The Child has dandruff. This is just super. What does one do about baby dandruff? I don't think it's true dandruff, just dry skin. Apparently she inherited my scaly, dry winter skin. This is not a hydration problem. The Child drinks more water than a crocodile.

Another reason this is super is that she has crazy drool rash. So I have this otherwise-adorable baby whose mouth and cheeks are red and scaly and whose hair is covered in little white flakes. Doesn't that just scream, "AWESOME PARENTING HERE!!!" Vaseline or lanolin on the cheeks has helped. But we can't exactly put Vaseline on her scalp. Well, we could, but she looks greasy enough with it all over her face.

James's work has a yearly wellness seminar. This is the third year. The first year, I was pregnant. The second year, I had recently delivered a baby and was nursing (which meant I still had the baby weight and was still eating like a half-starved hippopotamus). This year, I am very pregnant. None of these conditions is conducive to feeling good about the answers you put down in their questionnaire. I filled mine out a month or two ago, before the magical second coming of Champion Sleeper. Also, I'm still dealing with near-constant food aversions, and my diet consists mainly of whatever I can put in my mouth without gagging. Yesterday, for instance, was two pieces of toast, the end of a summer sausage, and a whole bunch of pasta (at least it was Barilla Plus, which has a good bit of substance).

This has been great for keeping my weight in control, probably not so great for actual health. And don't get me started on exercise. I had to stop swimming because I can no longer breathe while I swim. What's left is walking, and it's so cold here right now I can feel my eyebrows shattering every time I walk outside. Furthermore, when you're pregnant, you're not supposed to make any significant changes to exercise; starting swimming was probably more than my doctor would have recommended (I don't care; I felt REALLY good for a few weeks).

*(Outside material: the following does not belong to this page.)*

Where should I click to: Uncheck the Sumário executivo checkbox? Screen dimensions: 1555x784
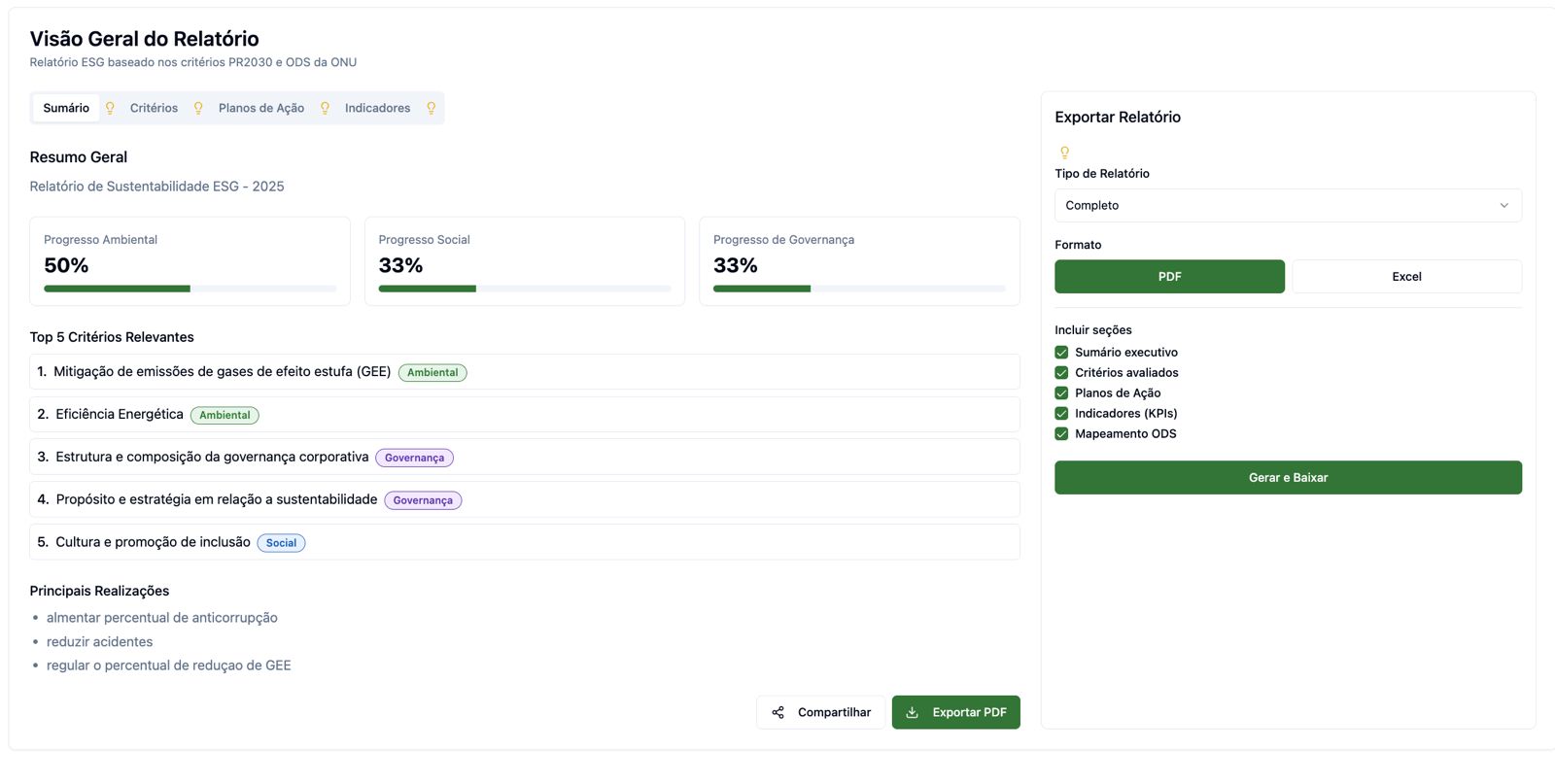[1061, 353]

Anyway, this questionnaire is riddled with fun questions like, "How many servings of green vegetables do you eat per day (you disgusting slob)?" "How many hours of sleep do you get each night (you disgusting insomniac)?" "How many hours of vigorous exercise do you get per week (you disgusting slob)?" "Do you plan to start exercising more in the near future (your disgusting slob)?" "Do you plan to start sleeping more in the near future (you disgusting insomniac)?" blah blah blah. Also, they wanted to know my weight, which is actually good for being very pregnant, but of course they don't actually factor pregnancy into these evaluations (even though they ASK if you're pregnant), which is a level of stupidity I can't even comprehend.

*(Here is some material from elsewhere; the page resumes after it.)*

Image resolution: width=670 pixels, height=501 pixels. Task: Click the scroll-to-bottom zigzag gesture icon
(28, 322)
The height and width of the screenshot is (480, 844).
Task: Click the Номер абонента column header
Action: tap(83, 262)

And the questions that I could answer with pride, like blood pressure (extremely low, always) and cholesterol (extremely good, always) ask me for specific numbers that I don't know off the top of my head, so I have to answer, "I don't know," which makes me look even more like I don't take care of myself. They need to have a comments section at the end, where I can tell them all these things. I would probably run out of lines.

Or they could have a bunch of questions that almost anyone could answer with pride and scatter them through the entire thing. "Do you like puppies?" "Would you ever harm a kitten?" Things like that. It would relieve the relentless beat-down of the health questions, and I bet people would even answer more honestly.

So, we've lived here for over a year now, and we STILL don't know any of the neighbors. We wave and smile at each other, but I think it'd be nice to have a little more than that, if only so we can ask someone to retrieve our mail and feed the cat when we're gone.

Shirtless Yardwork Neighbor Man and his wife used to be very friendly with us, but since we had them over for dinner LAST DECEMBER, we've hardly seen them at all. I'm still trying to figure that one out. The soup I made was the kind of recipe that only a mentally challenged puppy could screw up. We didn't pick our noses or talk about religion. The ONLY thing I can think of is that we prayed before the meal, but... this is small town Wisconsin, and they've lived here all their lives. That's what people DO, even people who are only nominally Christian. If they're weirded out by that, they must never leave their houses.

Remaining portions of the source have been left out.